Look for the line with "Where should I click to: Enable" in the entries below, then extract that line and all lines after it exactly, with pictures left out.

[Collected data entries]
◇ ◇ ◇ ◇ ◇ ◇ ◇
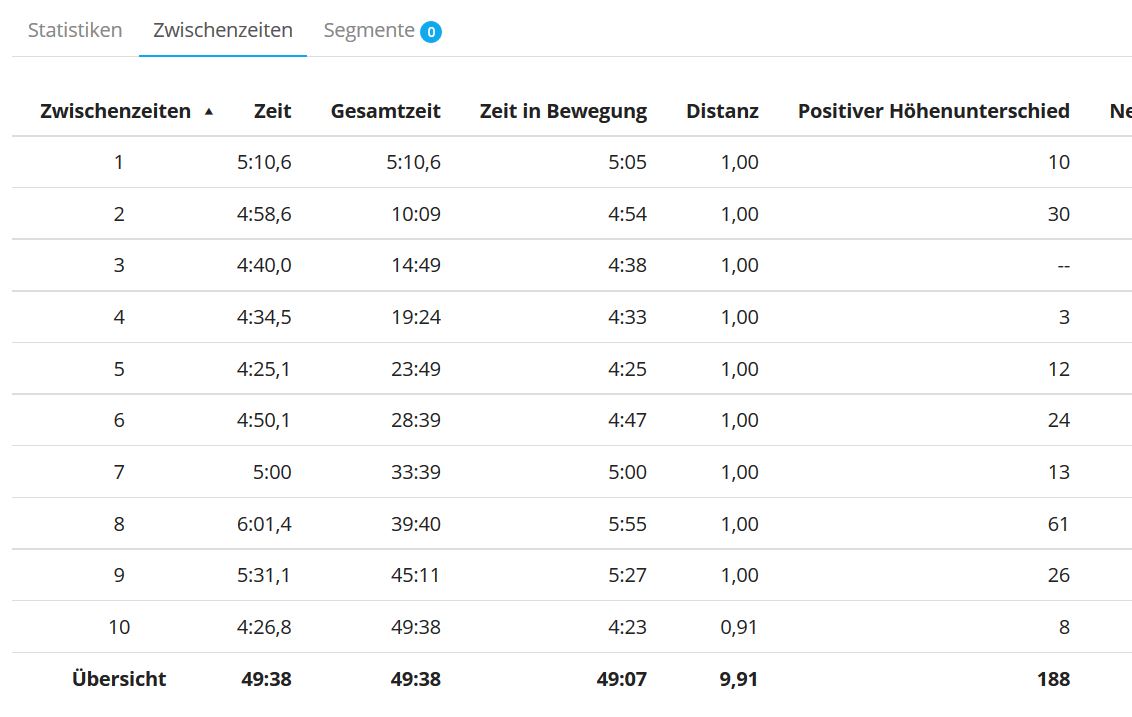Click elevation gain 61 in split 8
Image resolution: width=1132 pixels, height=717 pixels.
pyautogui.click(x=1058, y=524)
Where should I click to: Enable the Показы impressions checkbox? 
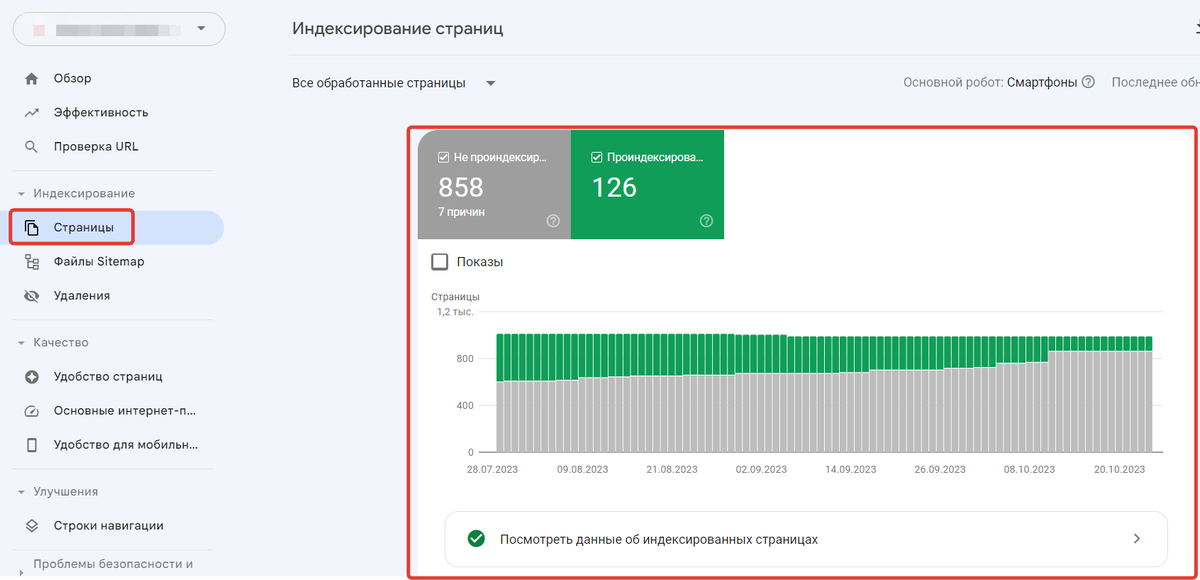point(439,261)
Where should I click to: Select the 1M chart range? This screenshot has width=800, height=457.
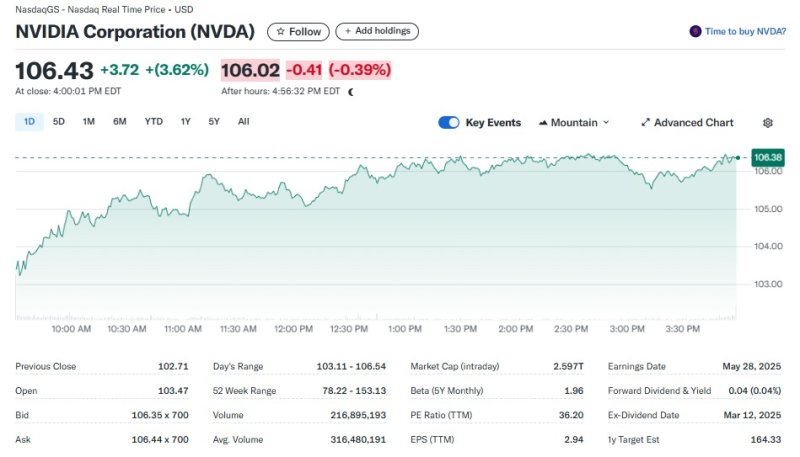[89, 122]
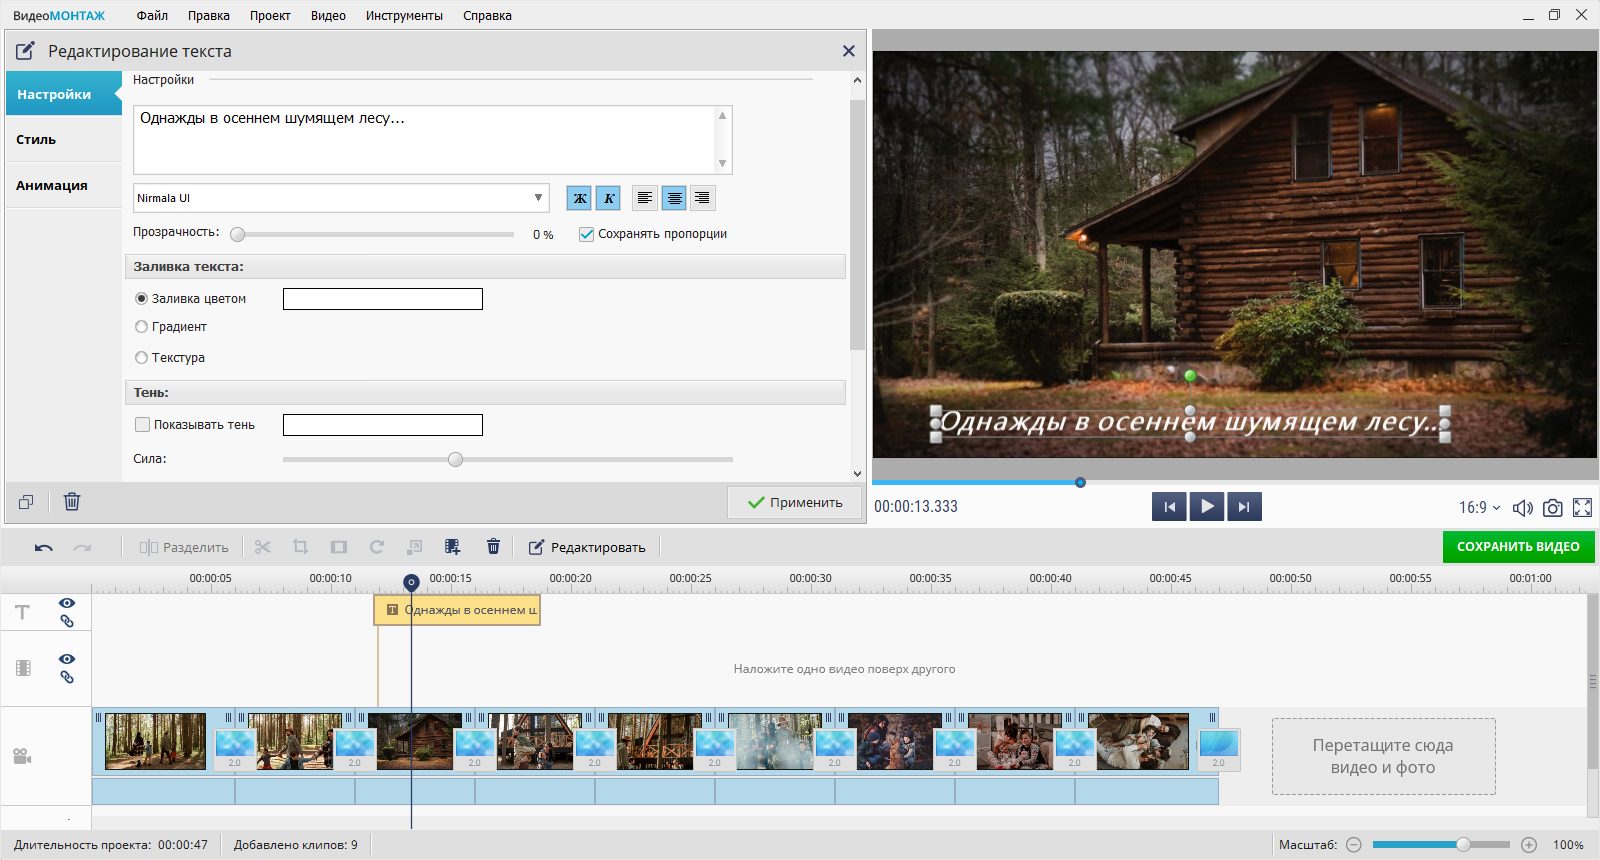Toggle italic text formatting
This screenshot has height=860, width=1600.
coord(608,198)
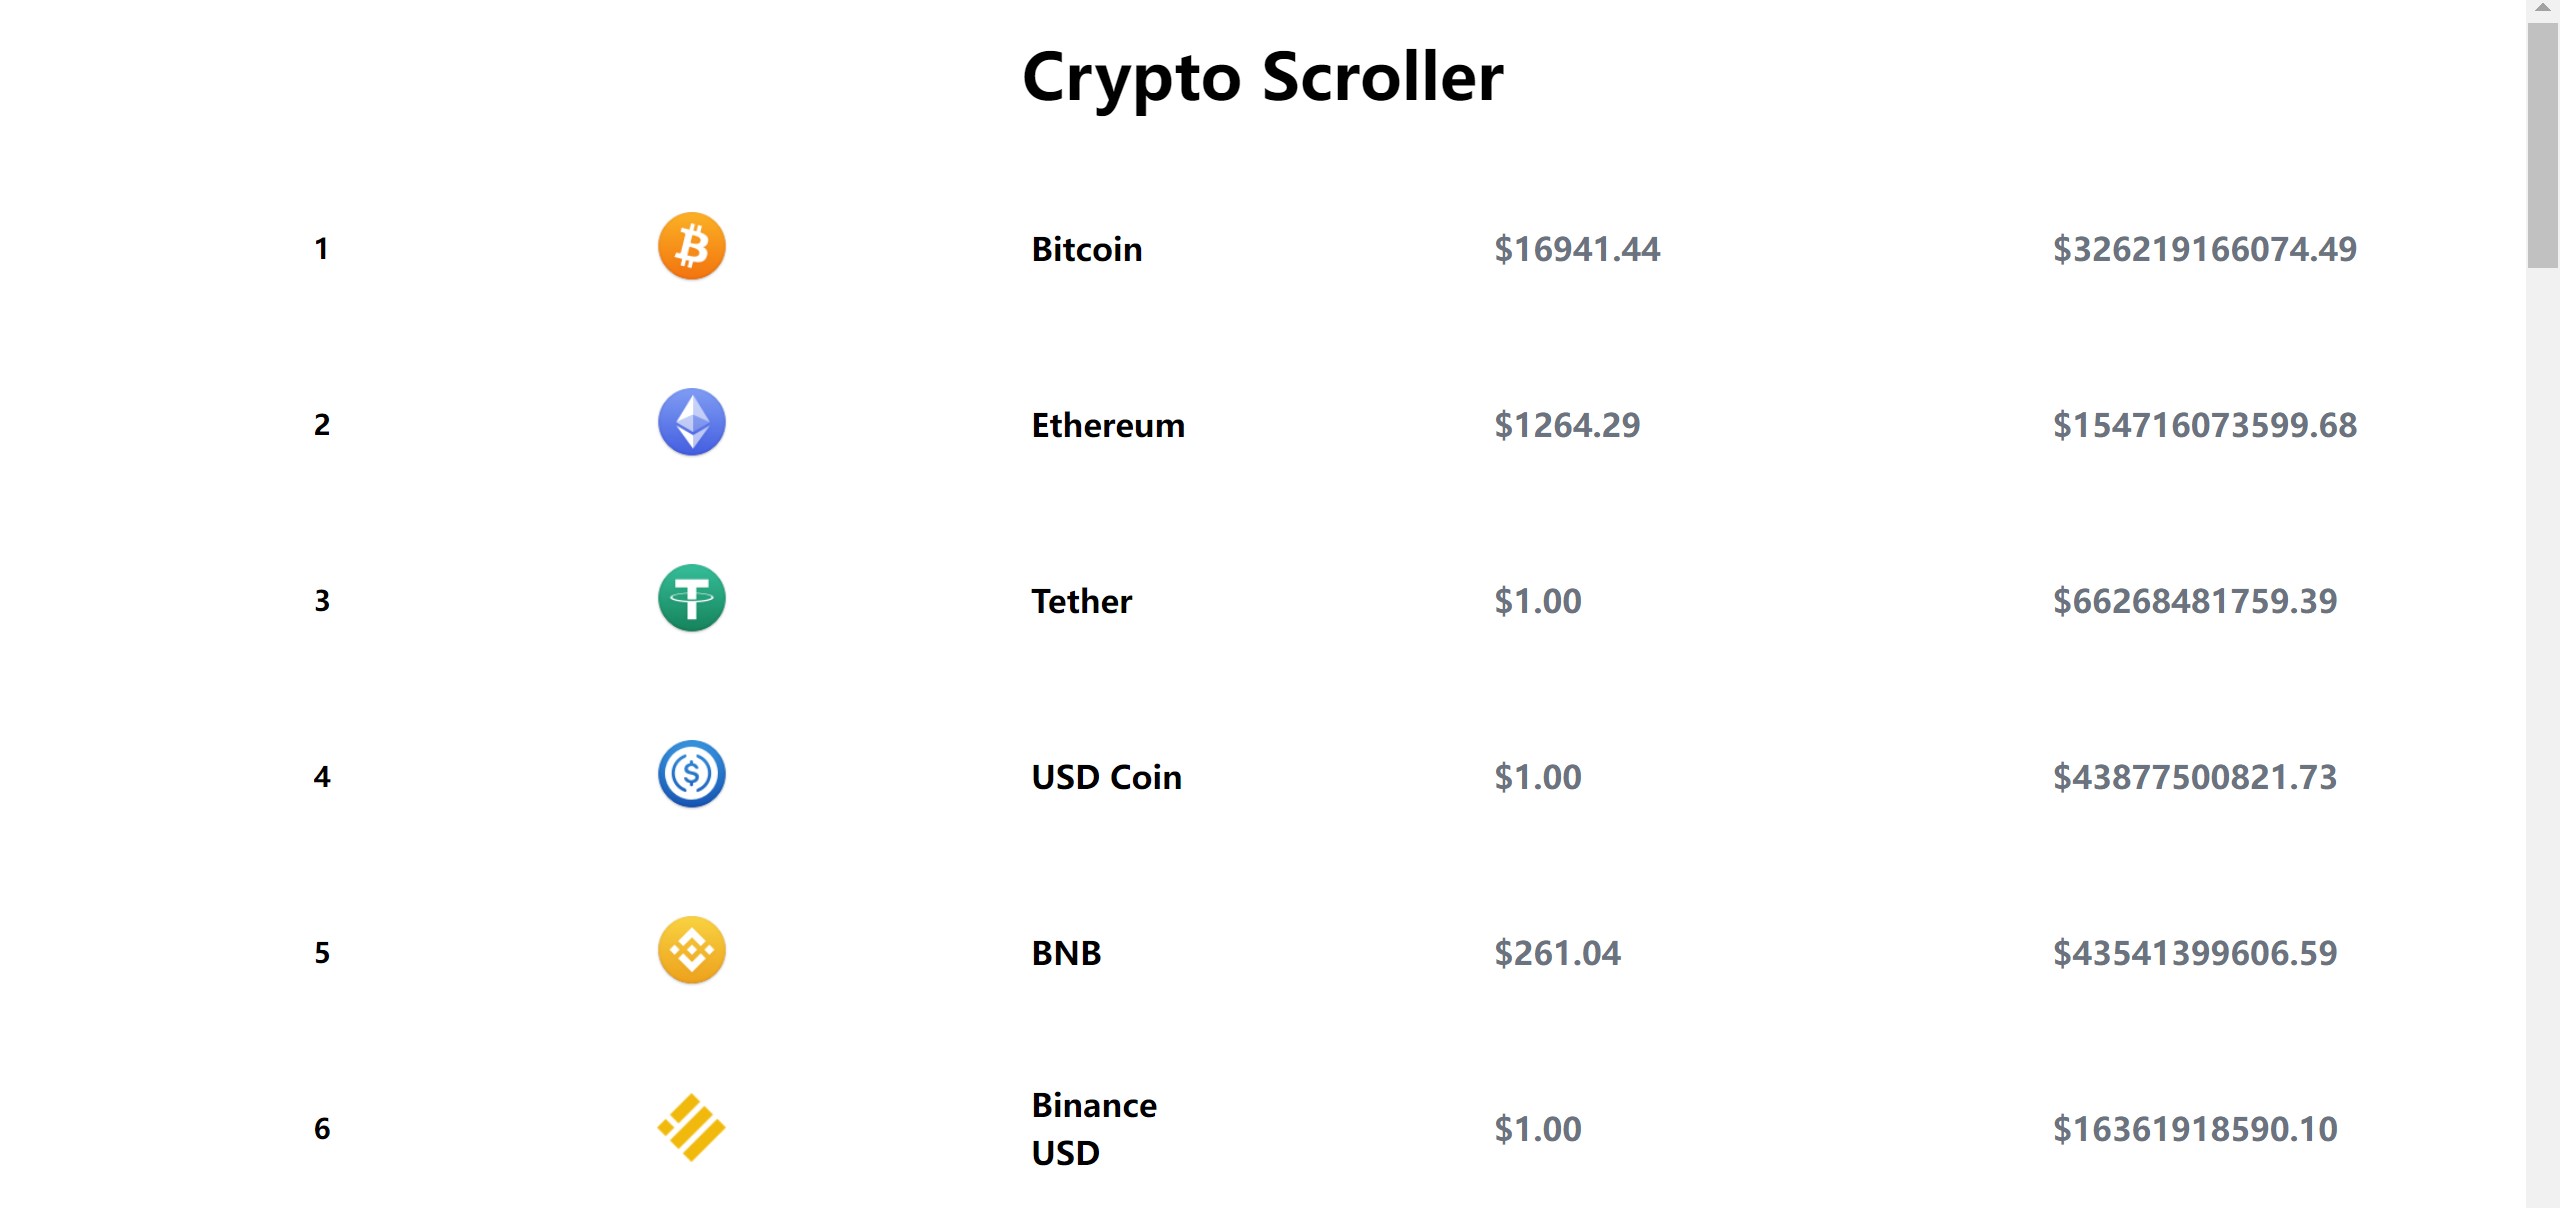Click Ethereum's price $1264.29

tap(1567, 425)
◇ ◇ ◇ ◇ ◇ ◇ ◇
Your response -
Where should I click to: Enable the Показы impressions checkbox? 
point(439,261)
Where should I click to: Select the 1M chart range? This screenshot has width=800, height=457.
[89, 122]
Toggle italic text formatting
This screenshot has height=860, width=1600.
coord(608,198)
Click Ethereum's price $1264.29

tap(1567, 425)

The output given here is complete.